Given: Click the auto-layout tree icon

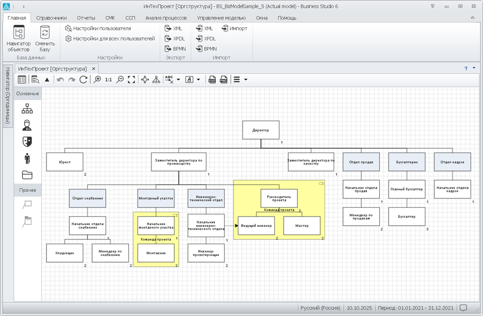Looking at the screenshot, I should 156,79.
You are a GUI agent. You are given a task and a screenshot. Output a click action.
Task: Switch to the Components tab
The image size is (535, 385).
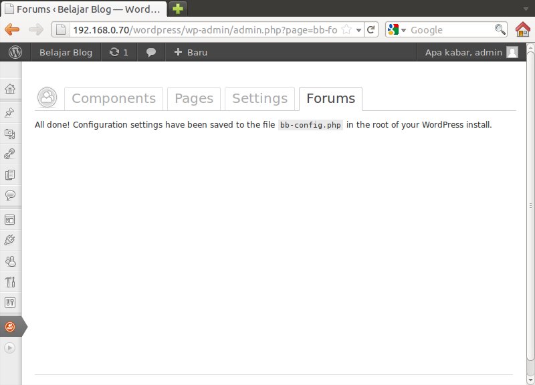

- _WHAT THE EXERCISE ASKS_: Produce an exact copy of each line of data, skipping embedded images.

- _RESPONSE TO THE EXERCISE_:
Given: Click the auto-layout tree icon

Looking at the screenshot, I should 156,79.
You are a GUI agent. You are given a task and a screenshot. Output a click action.
Task: Switch to the Components tab
The image size is (535, 385).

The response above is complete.